** WHAT YOU WILL DO **
Please restate, exactly as they appear, only the lines from the one that contains "Open the Acessar versão antiga link" to the final line of the entries, with no pictures.

*** Opening INFORMATION SHOWN ***

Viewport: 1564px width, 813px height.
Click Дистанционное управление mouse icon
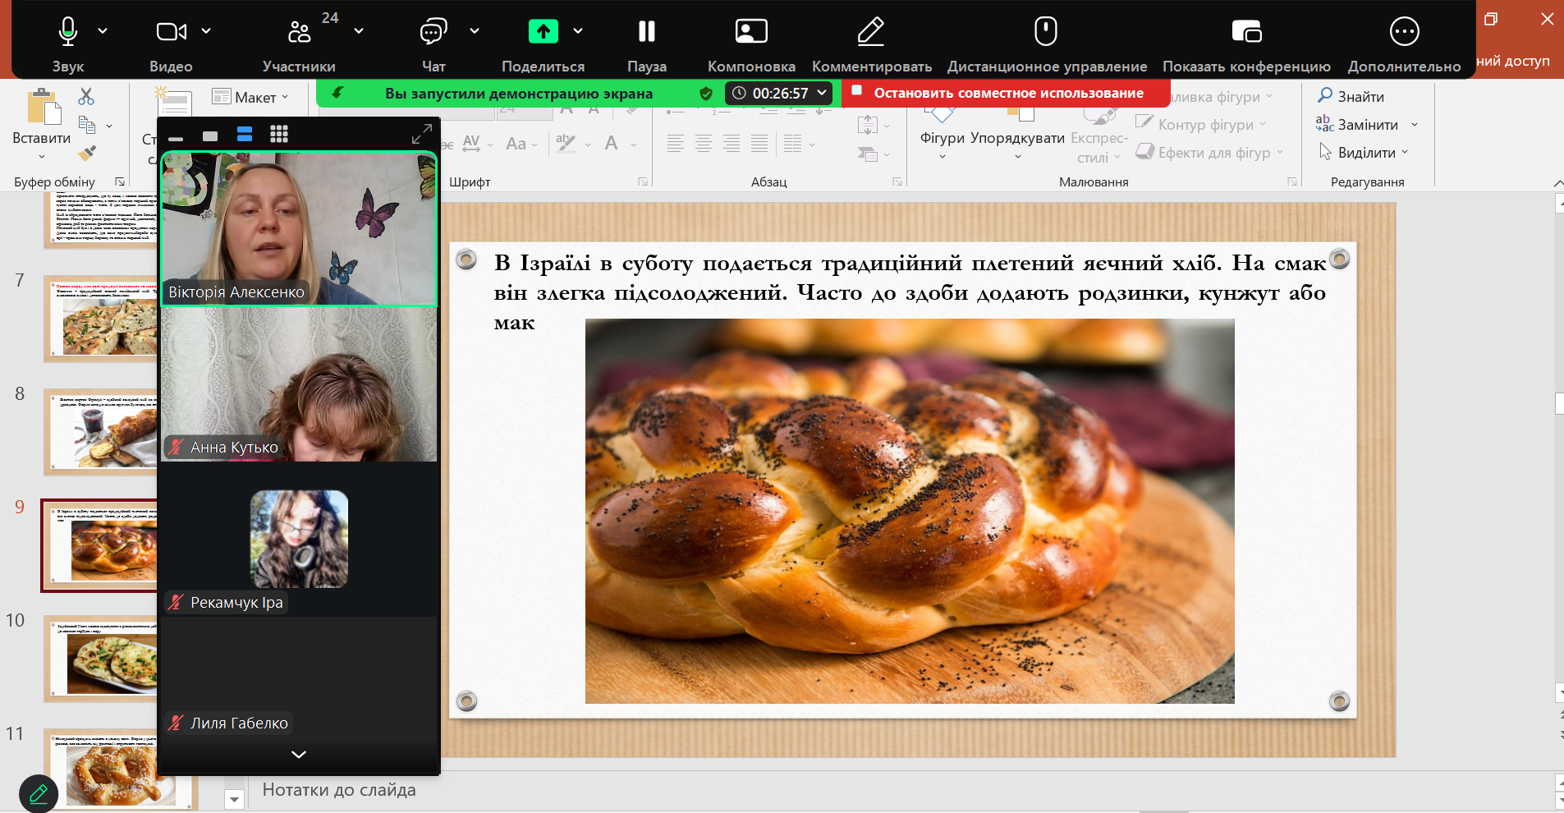(1045, 32)
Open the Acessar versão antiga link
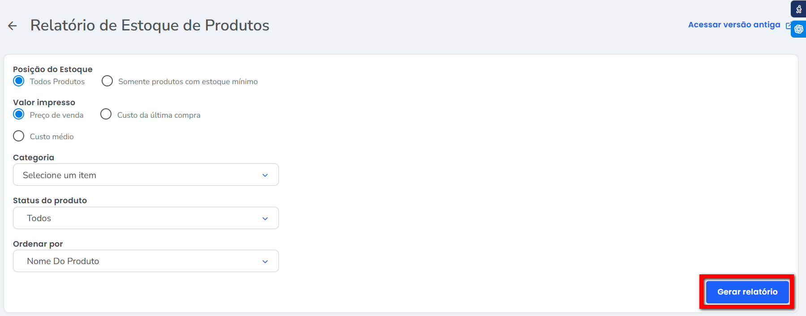This screenshot has height=316, width=806. pyautogui.click(x=734, y=25)
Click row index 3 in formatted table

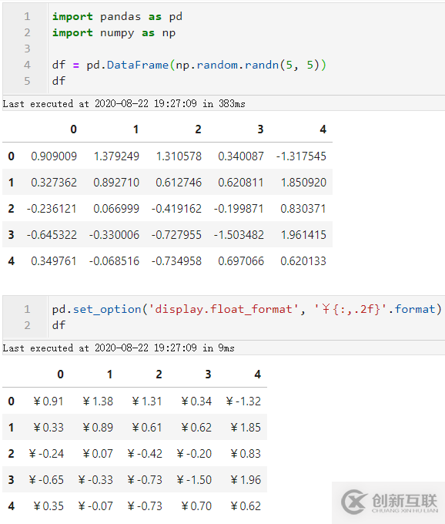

*** Closing INFORMATION SHOWN ***

** WRITTEN RESPONSE **
Open the Acessar versão antiga link
This screenshot has height=316, width=806. pyautogui.click(x=734, y=25)
Click row index 3 in formatted table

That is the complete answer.